Search the entries for the word "computer" and pull out each line that has it.

THE INPUT
━━━━━━━━━━━━━━━━
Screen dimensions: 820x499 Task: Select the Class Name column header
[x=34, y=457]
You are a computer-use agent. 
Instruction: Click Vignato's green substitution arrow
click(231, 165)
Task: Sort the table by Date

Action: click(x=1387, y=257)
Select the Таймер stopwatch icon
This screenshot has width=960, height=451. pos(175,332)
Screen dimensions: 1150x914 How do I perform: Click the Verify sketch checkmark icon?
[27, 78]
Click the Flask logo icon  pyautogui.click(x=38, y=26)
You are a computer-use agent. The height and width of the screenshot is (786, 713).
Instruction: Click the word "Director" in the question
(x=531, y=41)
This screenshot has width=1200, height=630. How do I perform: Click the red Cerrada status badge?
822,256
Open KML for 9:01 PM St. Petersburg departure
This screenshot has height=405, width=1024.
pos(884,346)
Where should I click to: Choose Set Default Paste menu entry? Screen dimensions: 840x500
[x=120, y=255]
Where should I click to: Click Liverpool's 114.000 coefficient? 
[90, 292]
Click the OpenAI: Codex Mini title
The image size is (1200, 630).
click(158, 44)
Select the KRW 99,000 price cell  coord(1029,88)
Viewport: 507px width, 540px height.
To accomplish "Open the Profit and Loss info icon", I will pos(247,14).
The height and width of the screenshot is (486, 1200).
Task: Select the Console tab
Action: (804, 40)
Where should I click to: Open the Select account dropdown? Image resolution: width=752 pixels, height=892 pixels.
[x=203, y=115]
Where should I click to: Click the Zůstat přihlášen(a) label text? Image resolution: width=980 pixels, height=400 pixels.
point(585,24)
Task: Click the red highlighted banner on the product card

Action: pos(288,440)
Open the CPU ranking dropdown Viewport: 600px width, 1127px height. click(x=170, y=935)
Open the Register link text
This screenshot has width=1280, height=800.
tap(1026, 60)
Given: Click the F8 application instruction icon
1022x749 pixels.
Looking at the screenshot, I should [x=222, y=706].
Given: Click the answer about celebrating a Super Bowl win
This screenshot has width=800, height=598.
━━━━━━━━━━━━━━━━
SOLUTION FOR THIS EXERCISE
You are a computer-use agent. 
You are a computer-use agent. The height and width of the screenshot is (786, 713).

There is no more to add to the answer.